For their study, Azoulay and his co-authors examined the relationship between the relatively early or sudden deaths of 452 eminent scientists between 1975 and 2003 and the subsequent “vitality” of the field, measured in publication rates and flow of federal funding.

The total sample of elite scientists was about 13,000, or about 5 percent of the total labor market. The average age of premature death was 61, and all scientists included in this subgroup were still active researchers before they died.

Following the deaths of star scientists, subfields saw an 8.6 percent increase in articles published by those scientists who had not previously collaborated with the late luminaries. Those papers were disproportionately likely to be highly cited. All effects are compared to control subfields, which are associated with superstars who did not die.

The effects were more pronounced for those who were previously "outsiders" to the subfields.

§ Instructions
1. In the passage on the deaths of eminent scientists, what was the average age of premature death?
2. Please say whether each statement agrees with the passage on the deaths of eminent scientists, and quote the words that decide it: (a) The study looked at deaths between 1975 and 2003. (b) Scientists who had previously collaborated with the late scientists published 8.6 percent more articles. (c) The control subfields were associated with superstars who did not die.

§ Source data
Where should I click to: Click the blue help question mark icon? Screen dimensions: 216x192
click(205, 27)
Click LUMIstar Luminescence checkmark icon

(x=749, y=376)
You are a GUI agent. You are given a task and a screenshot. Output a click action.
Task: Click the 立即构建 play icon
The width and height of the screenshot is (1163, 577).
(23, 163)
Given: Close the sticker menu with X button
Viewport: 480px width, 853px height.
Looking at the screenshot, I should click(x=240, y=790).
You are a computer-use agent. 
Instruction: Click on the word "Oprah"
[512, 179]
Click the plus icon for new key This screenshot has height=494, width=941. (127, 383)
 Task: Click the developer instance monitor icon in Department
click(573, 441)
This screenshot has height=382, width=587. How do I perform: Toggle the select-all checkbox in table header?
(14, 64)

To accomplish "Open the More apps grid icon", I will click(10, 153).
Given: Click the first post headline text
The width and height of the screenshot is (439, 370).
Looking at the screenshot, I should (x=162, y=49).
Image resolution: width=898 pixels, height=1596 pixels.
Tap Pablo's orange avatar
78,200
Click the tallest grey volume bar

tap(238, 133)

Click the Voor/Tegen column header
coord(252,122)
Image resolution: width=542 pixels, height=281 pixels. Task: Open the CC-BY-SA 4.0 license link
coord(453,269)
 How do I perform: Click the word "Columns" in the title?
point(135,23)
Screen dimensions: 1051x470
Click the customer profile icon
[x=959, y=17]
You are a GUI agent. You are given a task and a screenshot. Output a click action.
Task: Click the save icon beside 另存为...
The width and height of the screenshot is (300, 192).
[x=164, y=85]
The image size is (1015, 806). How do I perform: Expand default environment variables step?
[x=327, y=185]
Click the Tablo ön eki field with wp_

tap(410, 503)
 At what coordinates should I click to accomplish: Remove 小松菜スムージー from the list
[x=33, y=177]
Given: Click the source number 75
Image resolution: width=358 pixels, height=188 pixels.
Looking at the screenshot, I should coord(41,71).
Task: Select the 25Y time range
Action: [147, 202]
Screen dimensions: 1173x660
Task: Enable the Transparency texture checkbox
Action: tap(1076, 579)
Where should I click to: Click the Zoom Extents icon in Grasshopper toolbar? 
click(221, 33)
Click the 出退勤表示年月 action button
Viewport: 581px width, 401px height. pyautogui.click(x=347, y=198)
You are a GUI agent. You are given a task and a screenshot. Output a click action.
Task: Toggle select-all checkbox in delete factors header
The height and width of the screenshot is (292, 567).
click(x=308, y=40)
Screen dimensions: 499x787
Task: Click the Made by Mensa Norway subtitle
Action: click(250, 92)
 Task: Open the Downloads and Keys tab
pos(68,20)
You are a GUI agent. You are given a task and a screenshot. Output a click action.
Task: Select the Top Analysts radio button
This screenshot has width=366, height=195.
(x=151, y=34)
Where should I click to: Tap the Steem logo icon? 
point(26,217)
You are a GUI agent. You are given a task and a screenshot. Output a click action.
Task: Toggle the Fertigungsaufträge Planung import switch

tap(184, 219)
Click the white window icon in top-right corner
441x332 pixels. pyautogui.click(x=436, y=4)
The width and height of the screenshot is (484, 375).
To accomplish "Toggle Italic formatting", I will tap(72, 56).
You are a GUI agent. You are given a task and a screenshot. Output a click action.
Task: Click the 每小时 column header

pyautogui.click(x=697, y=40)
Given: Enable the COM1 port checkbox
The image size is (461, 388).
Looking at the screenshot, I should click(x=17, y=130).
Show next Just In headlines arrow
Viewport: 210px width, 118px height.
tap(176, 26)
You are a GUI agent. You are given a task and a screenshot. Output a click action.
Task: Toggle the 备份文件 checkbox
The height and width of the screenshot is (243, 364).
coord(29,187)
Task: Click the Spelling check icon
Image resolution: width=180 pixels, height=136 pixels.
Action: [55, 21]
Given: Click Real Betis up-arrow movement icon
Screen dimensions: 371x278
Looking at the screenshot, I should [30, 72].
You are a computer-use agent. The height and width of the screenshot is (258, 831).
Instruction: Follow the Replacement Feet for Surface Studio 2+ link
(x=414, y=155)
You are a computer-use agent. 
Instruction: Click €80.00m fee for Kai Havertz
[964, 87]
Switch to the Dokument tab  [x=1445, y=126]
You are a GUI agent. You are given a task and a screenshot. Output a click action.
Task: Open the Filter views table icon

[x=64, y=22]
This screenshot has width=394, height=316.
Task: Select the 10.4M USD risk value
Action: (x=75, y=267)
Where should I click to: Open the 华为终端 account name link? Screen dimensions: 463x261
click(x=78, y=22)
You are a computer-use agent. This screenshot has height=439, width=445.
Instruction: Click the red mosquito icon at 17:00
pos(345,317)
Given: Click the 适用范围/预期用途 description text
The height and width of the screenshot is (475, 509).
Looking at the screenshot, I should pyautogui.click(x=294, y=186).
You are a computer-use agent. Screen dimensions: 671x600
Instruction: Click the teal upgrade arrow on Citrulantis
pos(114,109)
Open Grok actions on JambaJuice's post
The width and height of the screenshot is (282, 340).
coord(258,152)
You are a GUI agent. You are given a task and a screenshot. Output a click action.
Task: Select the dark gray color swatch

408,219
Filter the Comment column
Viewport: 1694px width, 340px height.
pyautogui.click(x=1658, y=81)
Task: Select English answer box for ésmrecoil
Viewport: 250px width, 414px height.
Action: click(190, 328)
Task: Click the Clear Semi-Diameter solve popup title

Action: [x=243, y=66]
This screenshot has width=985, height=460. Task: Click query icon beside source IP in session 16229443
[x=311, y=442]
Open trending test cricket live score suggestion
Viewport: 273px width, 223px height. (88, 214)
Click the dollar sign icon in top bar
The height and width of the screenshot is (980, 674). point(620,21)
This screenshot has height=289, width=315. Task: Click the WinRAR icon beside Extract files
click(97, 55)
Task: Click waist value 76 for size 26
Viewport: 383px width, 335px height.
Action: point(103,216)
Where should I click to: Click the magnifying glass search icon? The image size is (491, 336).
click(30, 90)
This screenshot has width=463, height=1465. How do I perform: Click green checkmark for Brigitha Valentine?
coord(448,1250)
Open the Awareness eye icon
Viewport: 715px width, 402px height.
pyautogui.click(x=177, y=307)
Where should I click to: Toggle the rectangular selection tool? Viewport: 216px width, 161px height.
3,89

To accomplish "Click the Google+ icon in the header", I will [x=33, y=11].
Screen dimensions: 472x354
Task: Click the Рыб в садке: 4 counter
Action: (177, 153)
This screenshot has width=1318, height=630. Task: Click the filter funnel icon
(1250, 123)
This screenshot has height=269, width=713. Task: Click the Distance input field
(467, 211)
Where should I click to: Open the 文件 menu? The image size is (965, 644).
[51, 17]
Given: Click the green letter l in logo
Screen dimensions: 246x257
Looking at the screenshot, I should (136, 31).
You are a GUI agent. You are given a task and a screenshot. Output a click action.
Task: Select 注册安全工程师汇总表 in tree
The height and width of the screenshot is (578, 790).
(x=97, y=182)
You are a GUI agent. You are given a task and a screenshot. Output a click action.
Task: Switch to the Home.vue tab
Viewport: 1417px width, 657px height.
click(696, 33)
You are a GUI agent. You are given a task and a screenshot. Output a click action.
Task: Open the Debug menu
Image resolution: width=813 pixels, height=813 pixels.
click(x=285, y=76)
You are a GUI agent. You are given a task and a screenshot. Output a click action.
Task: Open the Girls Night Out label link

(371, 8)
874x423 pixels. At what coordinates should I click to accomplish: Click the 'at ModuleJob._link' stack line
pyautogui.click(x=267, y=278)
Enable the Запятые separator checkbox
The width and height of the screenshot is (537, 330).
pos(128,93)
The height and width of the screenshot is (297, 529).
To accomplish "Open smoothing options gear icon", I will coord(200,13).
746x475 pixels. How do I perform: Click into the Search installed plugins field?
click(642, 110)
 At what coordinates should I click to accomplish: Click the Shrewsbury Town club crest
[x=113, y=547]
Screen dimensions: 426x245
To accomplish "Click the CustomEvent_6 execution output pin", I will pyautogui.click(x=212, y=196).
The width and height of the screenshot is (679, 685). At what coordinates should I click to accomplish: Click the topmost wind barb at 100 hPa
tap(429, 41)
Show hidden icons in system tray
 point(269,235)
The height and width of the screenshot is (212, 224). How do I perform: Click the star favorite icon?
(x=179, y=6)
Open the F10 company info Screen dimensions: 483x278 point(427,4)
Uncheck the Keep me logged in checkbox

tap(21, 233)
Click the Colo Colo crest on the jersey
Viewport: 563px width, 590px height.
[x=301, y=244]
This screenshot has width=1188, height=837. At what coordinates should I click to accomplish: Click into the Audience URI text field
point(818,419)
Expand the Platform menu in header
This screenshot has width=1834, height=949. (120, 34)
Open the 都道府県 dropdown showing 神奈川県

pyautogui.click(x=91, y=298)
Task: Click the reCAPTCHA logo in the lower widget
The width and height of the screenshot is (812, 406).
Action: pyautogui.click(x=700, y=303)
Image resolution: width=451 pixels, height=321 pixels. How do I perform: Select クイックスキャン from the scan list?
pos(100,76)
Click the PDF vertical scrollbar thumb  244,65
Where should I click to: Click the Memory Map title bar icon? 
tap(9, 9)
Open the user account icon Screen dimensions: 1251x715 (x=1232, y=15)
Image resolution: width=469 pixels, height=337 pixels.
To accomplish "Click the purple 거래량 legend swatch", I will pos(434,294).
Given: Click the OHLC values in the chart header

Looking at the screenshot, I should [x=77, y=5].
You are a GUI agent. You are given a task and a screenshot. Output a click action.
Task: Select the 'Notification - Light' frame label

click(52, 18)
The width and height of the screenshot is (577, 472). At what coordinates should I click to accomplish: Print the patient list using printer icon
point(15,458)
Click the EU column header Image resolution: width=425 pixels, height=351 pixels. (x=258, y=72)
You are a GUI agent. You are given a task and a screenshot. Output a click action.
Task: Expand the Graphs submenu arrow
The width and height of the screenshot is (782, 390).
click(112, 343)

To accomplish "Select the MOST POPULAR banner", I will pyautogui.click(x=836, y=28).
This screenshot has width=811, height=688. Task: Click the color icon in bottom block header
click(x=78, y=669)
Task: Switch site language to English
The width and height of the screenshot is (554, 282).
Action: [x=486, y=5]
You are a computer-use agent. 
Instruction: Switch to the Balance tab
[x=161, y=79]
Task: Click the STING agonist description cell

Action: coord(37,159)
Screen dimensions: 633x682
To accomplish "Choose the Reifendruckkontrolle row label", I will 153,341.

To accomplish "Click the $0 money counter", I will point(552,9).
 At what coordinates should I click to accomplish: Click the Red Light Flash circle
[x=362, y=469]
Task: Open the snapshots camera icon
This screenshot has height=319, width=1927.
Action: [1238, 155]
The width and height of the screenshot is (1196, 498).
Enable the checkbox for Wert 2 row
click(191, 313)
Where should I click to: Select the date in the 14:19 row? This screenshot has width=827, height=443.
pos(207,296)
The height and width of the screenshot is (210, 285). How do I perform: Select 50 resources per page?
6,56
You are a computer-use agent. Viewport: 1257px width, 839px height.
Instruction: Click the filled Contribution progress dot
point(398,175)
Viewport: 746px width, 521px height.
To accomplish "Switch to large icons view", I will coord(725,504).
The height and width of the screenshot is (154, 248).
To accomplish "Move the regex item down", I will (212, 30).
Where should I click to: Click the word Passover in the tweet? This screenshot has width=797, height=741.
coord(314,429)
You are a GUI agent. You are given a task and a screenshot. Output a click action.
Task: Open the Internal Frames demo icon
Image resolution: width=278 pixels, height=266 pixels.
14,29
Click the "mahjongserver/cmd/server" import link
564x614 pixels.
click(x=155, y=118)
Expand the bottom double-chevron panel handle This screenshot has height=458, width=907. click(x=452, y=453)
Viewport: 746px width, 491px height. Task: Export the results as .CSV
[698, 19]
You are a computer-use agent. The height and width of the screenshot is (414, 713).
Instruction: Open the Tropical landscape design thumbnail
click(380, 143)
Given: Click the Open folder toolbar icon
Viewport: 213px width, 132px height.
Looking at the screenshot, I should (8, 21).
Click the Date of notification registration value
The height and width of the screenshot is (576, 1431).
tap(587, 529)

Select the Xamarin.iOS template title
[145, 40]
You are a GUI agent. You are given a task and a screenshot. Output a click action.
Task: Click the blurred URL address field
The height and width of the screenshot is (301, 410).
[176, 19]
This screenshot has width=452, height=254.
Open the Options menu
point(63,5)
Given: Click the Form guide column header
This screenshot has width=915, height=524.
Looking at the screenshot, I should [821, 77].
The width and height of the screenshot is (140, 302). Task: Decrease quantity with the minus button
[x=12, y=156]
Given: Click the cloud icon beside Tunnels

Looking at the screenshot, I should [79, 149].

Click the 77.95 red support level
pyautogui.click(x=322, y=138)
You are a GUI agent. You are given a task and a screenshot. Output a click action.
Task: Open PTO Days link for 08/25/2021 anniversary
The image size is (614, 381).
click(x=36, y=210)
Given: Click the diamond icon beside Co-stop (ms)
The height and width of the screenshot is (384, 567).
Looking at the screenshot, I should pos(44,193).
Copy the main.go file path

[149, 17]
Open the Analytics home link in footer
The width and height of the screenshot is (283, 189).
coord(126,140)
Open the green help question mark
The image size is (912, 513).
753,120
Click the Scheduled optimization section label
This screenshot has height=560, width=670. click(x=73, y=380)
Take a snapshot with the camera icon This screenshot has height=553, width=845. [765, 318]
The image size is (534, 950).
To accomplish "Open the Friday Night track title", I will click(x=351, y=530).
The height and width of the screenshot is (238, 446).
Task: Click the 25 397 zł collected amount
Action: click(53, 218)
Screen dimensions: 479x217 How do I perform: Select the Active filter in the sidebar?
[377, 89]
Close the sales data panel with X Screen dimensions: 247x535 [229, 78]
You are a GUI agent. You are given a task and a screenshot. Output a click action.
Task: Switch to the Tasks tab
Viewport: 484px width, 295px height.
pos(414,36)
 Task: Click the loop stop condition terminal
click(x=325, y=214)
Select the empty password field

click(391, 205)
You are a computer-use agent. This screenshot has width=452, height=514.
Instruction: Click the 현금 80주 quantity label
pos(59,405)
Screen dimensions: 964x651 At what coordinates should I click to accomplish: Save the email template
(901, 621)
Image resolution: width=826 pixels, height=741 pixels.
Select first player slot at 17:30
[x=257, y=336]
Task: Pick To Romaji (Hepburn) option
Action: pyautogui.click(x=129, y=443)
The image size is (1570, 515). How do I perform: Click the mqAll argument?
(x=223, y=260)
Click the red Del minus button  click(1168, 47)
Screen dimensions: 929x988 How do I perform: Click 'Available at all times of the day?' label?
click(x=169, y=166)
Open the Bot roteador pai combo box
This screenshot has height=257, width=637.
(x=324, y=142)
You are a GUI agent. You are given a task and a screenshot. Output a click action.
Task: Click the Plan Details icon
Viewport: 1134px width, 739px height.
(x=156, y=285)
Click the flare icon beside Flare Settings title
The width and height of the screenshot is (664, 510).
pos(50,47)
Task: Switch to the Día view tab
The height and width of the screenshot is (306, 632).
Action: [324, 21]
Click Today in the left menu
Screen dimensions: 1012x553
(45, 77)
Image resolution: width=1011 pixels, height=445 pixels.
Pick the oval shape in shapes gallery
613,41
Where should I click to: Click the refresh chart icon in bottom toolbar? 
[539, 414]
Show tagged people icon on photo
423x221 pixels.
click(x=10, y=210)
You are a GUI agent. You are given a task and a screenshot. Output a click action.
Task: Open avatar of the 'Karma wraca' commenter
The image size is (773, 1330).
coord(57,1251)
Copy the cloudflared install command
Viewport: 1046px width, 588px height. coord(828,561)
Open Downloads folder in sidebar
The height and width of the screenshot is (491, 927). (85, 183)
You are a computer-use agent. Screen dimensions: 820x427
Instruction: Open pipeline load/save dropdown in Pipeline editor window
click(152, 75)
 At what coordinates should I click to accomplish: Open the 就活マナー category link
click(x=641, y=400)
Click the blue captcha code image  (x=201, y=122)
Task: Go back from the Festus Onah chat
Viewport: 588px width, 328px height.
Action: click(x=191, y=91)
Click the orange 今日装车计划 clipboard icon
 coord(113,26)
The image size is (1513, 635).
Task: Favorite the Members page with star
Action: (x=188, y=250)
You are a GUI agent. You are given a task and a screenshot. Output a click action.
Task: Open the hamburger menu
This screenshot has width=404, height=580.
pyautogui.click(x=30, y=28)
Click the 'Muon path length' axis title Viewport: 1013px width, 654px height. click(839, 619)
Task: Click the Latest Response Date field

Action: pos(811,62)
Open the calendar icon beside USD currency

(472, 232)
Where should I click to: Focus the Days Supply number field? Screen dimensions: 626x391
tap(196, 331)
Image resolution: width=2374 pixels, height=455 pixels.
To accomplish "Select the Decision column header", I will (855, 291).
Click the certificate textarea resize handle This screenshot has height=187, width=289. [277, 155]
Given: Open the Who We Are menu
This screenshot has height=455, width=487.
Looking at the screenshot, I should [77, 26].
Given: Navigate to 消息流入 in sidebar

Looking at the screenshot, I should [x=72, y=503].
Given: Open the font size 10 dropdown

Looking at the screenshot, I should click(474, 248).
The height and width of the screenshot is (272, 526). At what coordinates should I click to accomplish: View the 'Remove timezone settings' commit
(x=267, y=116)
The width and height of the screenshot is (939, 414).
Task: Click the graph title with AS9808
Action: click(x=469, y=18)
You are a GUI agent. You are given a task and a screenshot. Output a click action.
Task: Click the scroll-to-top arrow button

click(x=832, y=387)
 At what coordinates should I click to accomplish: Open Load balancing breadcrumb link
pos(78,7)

§ Results
1. 61

2.
(a) Yes: "between 1975 and 2003"
(b) No: "an 8.6 percent increase in articles published by those scientists who had not previously collaborated with the late luminaries"
(c) Yes: "control subfields, which are associated with superstars who did not die"